There she lay, dead, hair fanned out on a blood – smeared pillow, pain speckled in those brilliant blue eyes of hers.
She crossed the road miserably and continued to walk on the rain- slicked pavement.
I hope those were good examples. So compounds are just basically comparing.
How do I make my reader not lose interest in my book till the end?
- Make your reader wonder, put a question into their minds
- Story getting boring? Time for a natural disaster. Get your characters running for their lives…
- Introduce an interesting character…
- Add loads of plot twists!
- Sprinkle in some suspence
- Make your reader suspect a character
- Kill someone off
- Start an argument between the two main characters
- Your main character/s walk right into a trap
- Start a chapter with: My name is Hannah. And yesterday, I became a murderer. Ooooh, gives me a chill!
Okay, even some serious murder novels are sugared with humor. I absolutely adore stories with humor. Not too much and not too little, just right. If you have an argument between two characters, put in a few lines of humor! Here is an extract from a short vampire story I have written:
“Tell us Elena, we don’t want this to end badly,” Luther said in a calm but warning tone. “Unless…. You don’t have sympathy for the nosy human, do you Elena?” “Of course not!” snapped Elena quickly, examining her ebony nails. “She does” Damien nodded.
“Did I not smack you hard enough, Damien?” shouted Elena.
Damien rolled his eyes. “You call that a smack? I thought you hit me with a feather!”
“Not even a feather would want to touch your disgusting face” sneered Elena.
“I do wish you would both stop bickering!” groaned Luther. Elena gave him a fiery glare. “And I wish that you would go to hell, but I think you’re already there.” Before Luther could open his mouth again, Elena carried on, pulling her blood red lips into a big grin.
“Let’s focus on the real topic, why the Lord Von Dracula sent us here.”
“Now you’re just changing the subject.” sneered Damien. Elena feigned surprise. “So you are not going to obey our lord’s order?”
“I didn’t say that” Damien said quickly. “You want to be punished for not fulfilling our quest?” Elena carried on, her smile growing wider with every word.
“Fine.” shouted Damien, then a puzzled look spread across his skinny face. “What did our Lord order again?”
“He told us three times!” tutted Luther. “We’re meant to catch all the snow scouts who are camping here tonight.”
“What did you think we were doing, dummy?” inquired Elena, “Looking for polar bears?”
“Very funny” muttered Damien, his black eyes scanning the cave floor. “So if the Lord ordered it, why haven’t we fulfilled it yet?”
Elena smacked a hand onto her forehead. “Because someone started a pointless argument,” she looked from Luther to Damien. “I wonder who that was?“
Luther cleared his throat. “Let’s do it then, I heard that the snow scouts are in a cave”

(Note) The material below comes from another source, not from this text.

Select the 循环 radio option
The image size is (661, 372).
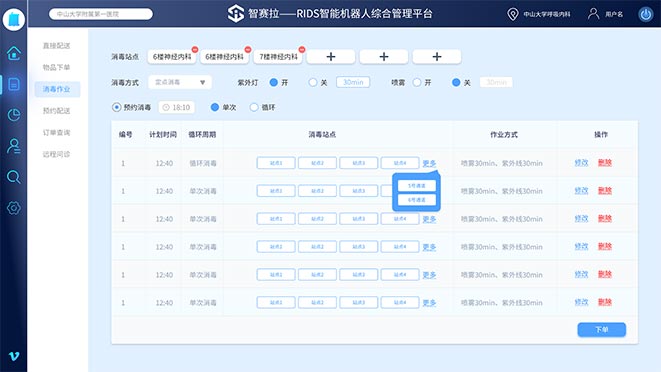click(x=254, y=107)
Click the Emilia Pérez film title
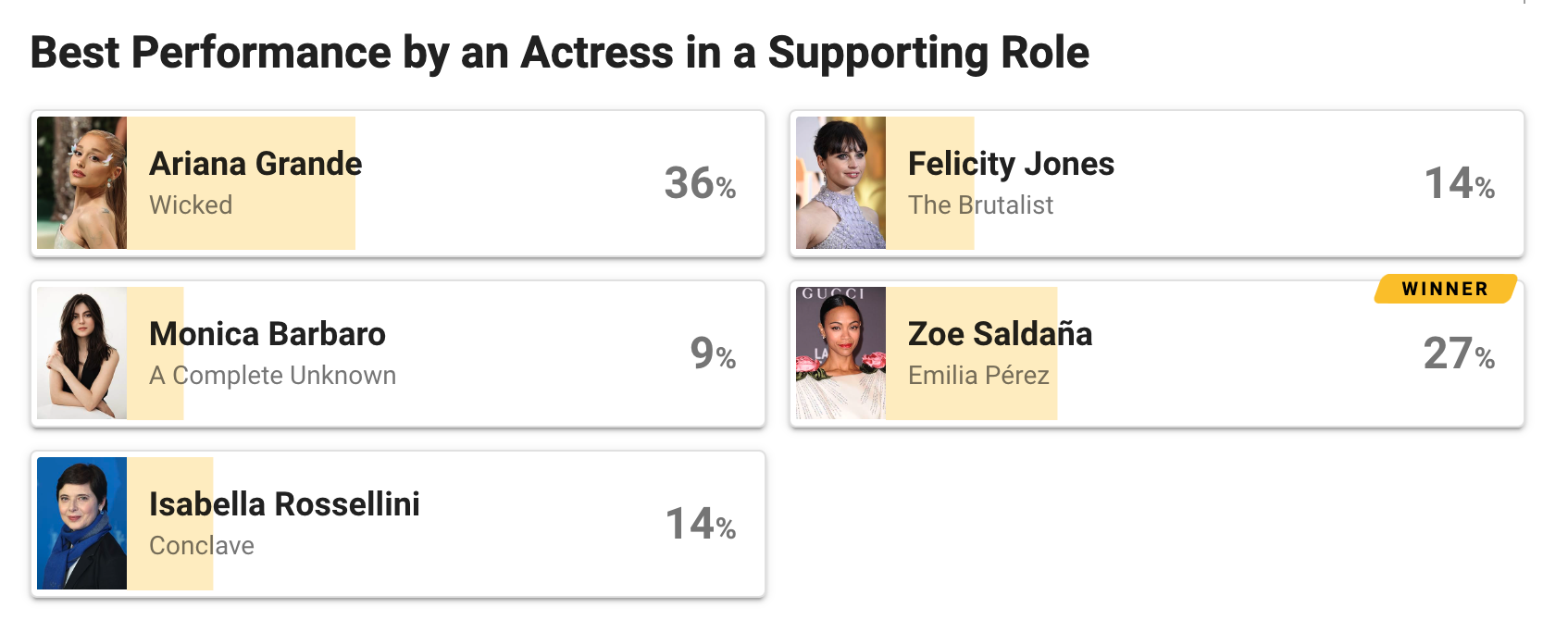Screen dimensions: 1568x620 pyautogui.click(x=978, y=376)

“Oh thanks genius!” exclaimed Elena, gritting her teeth, “That really helps Luther, a cave, WHICH CAVE?”
“Well you didn’t let me finish” said an annoyed Luther. “The bats have reported that the snow scouts are sleeping in a cave at the bottom of an icy path behind this cave.” he cast a glare on the other two. “Now unless anyone else wants to share some more news, let’s get going!”
Do tell me how you found it! Vampires bickering with humor from Elena, I think I’ve done a good job with my level of humor.

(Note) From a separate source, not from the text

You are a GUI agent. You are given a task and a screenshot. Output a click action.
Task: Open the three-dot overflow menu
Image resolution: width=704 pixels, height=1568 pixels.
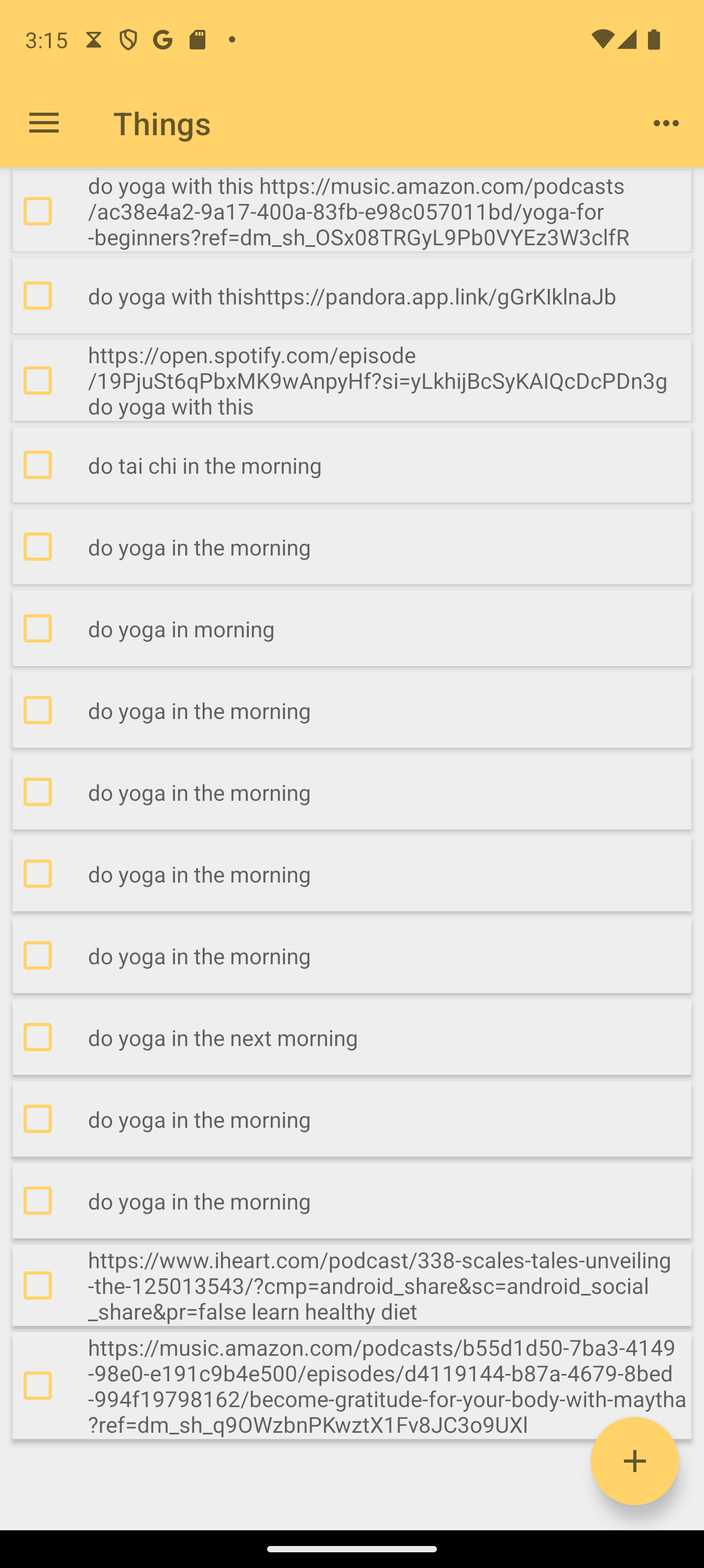tap(666, 124)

So make your stories humorous, intriguing and read books, it helps improve your vocabulary! This is the end of MAKING IT TASTIER. I really hope you enjoyed it and this course helped you with your book. Don’t forget to drop some feedback down below and any ideas that I missed and I will see you tomorrow in our 7th course: SOME TIPS AND ADVICE.
Thanks for reading! And don’t leave without doing your homework:
Homework: List 5 new words that you have learnt recently. Give me a humorous extract from any of your stories. List three compounds and three oxymorons that you have searched up, made up or read.
Stay safe and healthy and send in that homework!!!